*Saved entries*
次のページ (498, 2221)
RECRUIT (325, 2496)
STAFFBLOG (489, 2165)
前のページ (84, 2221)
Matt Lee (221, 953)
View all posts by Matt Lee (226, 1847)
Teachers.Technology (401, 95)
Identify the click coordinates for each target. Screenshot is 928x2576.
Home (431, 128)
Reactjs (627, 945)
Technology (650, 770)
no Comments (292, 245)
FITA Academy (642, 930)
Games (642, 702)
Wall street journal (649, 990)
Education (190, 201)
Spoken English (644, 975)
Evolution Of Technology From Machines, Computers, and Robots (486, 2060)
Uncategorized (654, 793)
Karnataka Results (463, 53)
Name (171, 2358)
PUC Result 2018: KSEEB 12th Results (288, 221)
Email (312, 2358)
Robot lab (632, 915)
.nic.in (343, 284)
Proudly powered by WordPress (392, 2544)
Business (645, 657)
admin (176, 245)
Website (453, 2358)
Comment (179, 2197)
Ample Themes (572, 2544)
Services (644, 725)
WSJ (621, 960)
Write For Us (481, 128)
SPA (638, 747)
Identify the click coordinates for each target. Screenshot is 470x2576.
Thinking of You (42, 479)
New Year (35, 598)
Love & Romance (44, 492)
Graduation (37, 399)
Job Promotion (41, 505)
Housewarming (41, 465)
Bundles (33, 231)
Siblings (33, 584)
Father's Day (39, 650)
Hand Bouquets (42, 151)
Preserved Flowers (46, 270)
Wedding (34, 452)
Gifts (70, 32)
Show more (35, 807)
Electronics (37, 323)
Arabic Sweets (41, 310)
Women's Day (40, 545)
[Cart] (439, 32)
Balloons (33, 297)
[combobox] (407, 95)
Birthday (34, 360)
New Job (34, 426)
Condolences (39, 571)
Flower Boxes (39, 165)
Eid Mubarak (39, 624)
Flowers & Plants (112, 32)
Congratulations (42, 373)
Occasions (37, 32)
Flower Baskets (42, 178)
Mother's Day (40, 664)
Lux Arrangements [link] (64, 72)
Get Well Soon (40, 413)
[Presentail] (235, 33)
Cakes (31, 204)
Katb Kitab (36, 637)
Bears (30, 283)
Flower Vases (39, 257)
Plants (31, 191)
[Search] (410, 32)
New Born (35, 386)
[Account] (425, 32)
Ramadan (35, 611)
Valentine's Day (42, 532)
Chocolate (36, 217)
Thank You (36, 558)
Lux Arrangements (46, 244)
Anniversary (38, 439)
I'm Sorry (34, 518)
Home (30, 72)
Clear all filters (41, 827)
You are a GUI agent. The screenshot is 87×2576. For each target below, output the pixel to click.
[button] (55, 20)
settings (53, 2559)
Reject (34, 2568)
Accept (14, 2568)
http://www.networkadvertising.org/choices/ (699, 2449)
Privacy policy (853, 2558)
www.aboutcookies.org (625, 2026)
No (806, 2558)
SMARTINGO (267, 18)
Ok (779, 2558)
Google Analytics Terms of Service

*Exercise*
In the records above, the line with "Services (644, 725)" marks the start and the line with "Clear all filters (41, 827)" marks the end; copy that stretch exactly, both lines included, and nothing else.

*Task result*
Services (644, 725)
WSJ (621, 960)
Write For Us (481, 128)
SPA (638, 747)
Identify the click coordinates for each target. Screenshot is 470x2576.
Thinking of You (42, 479)
New Year (35, 598)
Love & Romance (44, 492)
Graduation (37, 399)
Job Promotion (41, 505)
Housewarming (41, 465)
Bundles (33, 231)
Siblings (33, 584)
Father's Day (39, 650)
Hand Bouquets (42, 151)
Preserved Flowers (46, 270)
Wedding (34, 452)
Gifts (70, 32)
Show more (35, 807)
Electronics (37, 323)
Arabic Sweets (41, 310)
Women's Day (40, 545)
[Cart] (439, 32)
Balloons (33, 297)
[combobox] (407, 95)
Birthday (34, 360)
New Job (34, 426)
Condolences (39, 571)
Flower Boxes (39, 165)
Eid Mubarak (39, 624)
Flowers & Plants (112, 32)
Congratulations (42, 373)
Occasions (37, 32)
Flower Baskets (42, 178)
Mother's Day (40, 664)
Lux Arrangements [link] (64, 72)
Get Well Soon (40, 413)
[Presentail] (235, 33)
Cakes (31, 204)
Katb Kitab (36, 637)
Bears (30, 283)
Flower Vases (39, 257)
Plants (31, 191)
[Search] (410, 32)
New Born (35, 386)
[Account] (425, 32)
Ramadan (35, 611)
Valentine's Day (42, 532)
Chocolate (36, 217)
Thank You (36, 558)
Lux Arrangements (46, 244)
Anniversary (38, 439)
I'm Sorry (34, 518)
Home (30, 72)
Clear all filters (41, 827)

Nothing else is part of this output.